* Set of tasks
1. List the hull configurations named in the duck boat excerpt.
2. Please rewrite the stretch from "Hull Configurations" through "with a boat-blind." in the duck boat excerpt, putting "steel" in place of "aluminum".

A duck boat can open up a whole new world of hunting opportunities for waterfowlers.  But buying a fully equipped boat can be a significant financial investment, so it’s important to make a good decision on every aspect of your purchase.  Evaluate your hunting style and where you hunt. , how far you’ll be running, how many people you will hunt with, the amount of gear you’ll carry, and any other uses you may have for the boat (like fishing) before writing the big check.

Hull Configurations

V-bottom
V-bottom boats are designed for crossing big water like the Great Lakes and major estuaries. Typically constructed of aluminum or fiberglass, these sturdy craft are preferred by many diving duck gunners, especially for use as tender boats in layout hunting. V-bottoms are heavy and stable with sharp keels to part waves and high gunwales and transoms to keep water from spilling over the sides.


Semi-V
Semi-V or modified-V bottom boats are popular among waterfowl hunters for their versatility. They have a pointed bow and mild keel that will part waves, but they also have a flat bottom for shallow-water utility. Many of these boats are marketed specifically for waterfowl hunting and can easily be outfitted with a boat-blind.


Flat-bottom
Flat-bottom johnboats excel in shallow waters, especially when paired with a mud motor. They are also wide and stable, making them ideal platforms for a boat-blind. On the downside, they have a square bow that slaps the tops of waves, providing a rough ride in choppy water.

* Entries provided
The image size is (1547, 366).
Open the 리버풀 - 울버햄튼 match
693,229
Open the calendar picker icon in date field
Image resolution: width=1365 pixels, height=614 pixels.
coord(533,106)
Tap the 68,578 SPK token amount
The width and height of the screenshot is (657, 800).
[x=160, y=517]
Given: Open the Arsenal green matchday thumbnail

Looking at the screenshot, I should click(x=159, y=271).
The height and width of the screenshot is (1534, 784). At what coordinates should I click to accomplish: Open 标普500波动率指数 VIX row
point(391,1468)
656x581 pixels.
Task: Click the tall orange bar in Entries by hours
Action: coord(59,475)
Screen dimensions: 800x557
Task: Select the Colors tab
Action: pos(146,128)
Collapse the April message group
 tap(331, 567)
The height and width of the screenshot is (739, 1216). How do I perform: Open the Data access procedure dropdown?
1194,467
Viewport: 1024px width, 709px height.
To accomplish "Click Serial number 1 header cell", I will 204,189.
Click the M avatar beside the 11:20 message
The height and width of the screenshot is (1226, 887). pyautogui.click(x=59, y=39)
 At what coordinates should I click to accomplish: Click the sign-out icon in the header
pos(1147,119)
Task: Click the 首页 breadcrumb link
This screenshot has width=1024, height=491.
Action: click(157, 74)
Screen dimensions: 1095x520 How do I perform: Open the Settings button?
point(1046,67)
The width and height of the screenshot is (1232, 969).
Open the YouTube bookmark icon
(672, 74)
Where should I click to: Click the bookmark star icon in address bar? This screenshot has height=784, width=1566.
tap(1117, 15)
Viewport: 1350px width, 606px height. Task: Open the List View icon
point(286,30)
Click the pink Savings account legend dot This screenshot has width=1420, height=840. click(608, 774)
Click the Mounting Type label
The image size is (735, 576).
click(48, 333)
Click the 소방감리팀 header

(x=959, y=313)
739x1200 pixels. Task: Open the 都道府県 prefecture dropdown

* Expected outputs
1. V-bottom; Semi-V (also called modified-V); Flat-bottom

2.
Hull Configurations

V-bottom
V-bottom boats are designed for crossing big water like the Great Lakes and major estuaries. Typically constructed of steel or fiberglass, these sturdy craft are preferred by many diving duck gunners, especially for use as tender boats in layout hunting. V-bottoms are heavy and stable with sharp keels to part waves and high gunwales and transoms to keep water from spilling over the sides.


Semi-V
Semi-V or modified-V bottom boats are popular among waterfowl hunters for their versatility. They have a pointed bow and mild keel that will part waves, but they also have a flat bottom for shallow-water utility. Many of these boats are marketed specifically for waterfowl hunting and can easily be outfitted with a boat-blind.